Taking this wider market view into account, the collective view seems to suggest that ‘deal-making’ will continue at historic norms. And that chimes with our view that now is as reasonable a time as any to consider an exit.

But what does the data tell us?

According to Pitchbook, a data and research company, global M&A continued to decline for the third consecutive quarter, falling 30% in deal value from a peak in Q4-21. But Pitchbook does go on to state that 2021 was quite an exceptional year for M&A when looking back to the average run-rate 2017 – 2020. In fact, the number of deals is on track this year to surpass historical run-rate pre-pandemic.

Various headwinds are in-play right now – the US Federal Reserve has elevated interest rates, as has the European Central Bank and the Bank of England. Aiming to collectively tackle inflation, the side-effect has been downward stock valuations as future earnings of companies are discounted. Both the euro and the pound have been driven to record lows – but of course, one person’s pain is another’s opportunity – and hence European and UK assets become attractive to US investors!

As Pitchbook states, despite fears of recession and economic headwinds, the fundamentals remain in-place for a healthy M&A market. Private equity, a key upstream driver, is estimated to sit on $1.2 trillion of liquidity – or ‘dry powder.’ Larger companies can sit on large cash reserves, and if publicly owned, there is always shareholder interest in maximising returns. For many of these, acquisitions will continue to drive strategic interest, especially where smaller, niche companies can be acquired.

For smaller companies with revenues less than, say, £50M – £100M, the market for strategic acquirers or indeed a financial sponsor remains active and strong.

One final observation is the increasingly demanding ‘due diligence’ environment. Even with smaller deals in the £3M – £10M range, we are seeing buyers engaging very large advisory and legal teams to conduct target due diligence. This can involve teams of up to 20 – 40 advisors (legal, tax and financial) investigating a target business.

Whilst clearly expensive for a buyer and disproportionate to the deal size, this appears to be the ‘new norm’ for some buyers who wish to scrutinise a target at a detailed and granular level.

Most sellers are completely unaware of the level of scrutiny their business will come under. By the time due diligence is underway, a seller will be exposed to increasing costs. That, and the time invested, means that an aborted sale is very expensive.

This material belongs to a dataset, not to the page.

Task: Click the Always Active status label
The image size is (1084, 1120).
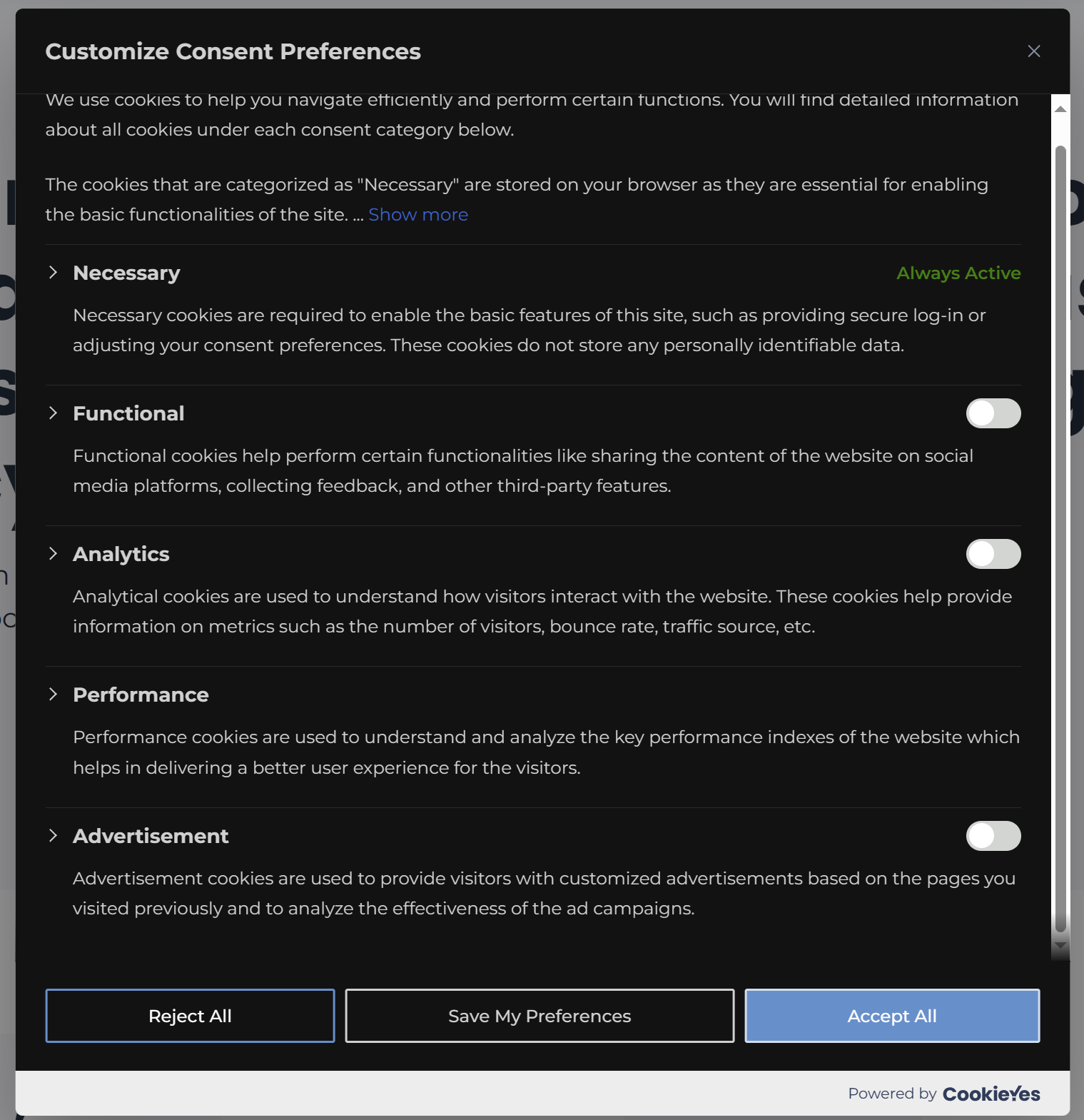Action: 958,273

It remains critical to ensure the business is properly prepared for an exit. This requires a business owner to engage, some way upstream of the planned exit, a specialist guide to identify risk areas within the business, and to remedy. This will usually involve some form of pre-exit financial due diligence and legal review. It does cost money – but is considerably less expensive than an aborted sale process due to ‘skeletons in the closet.’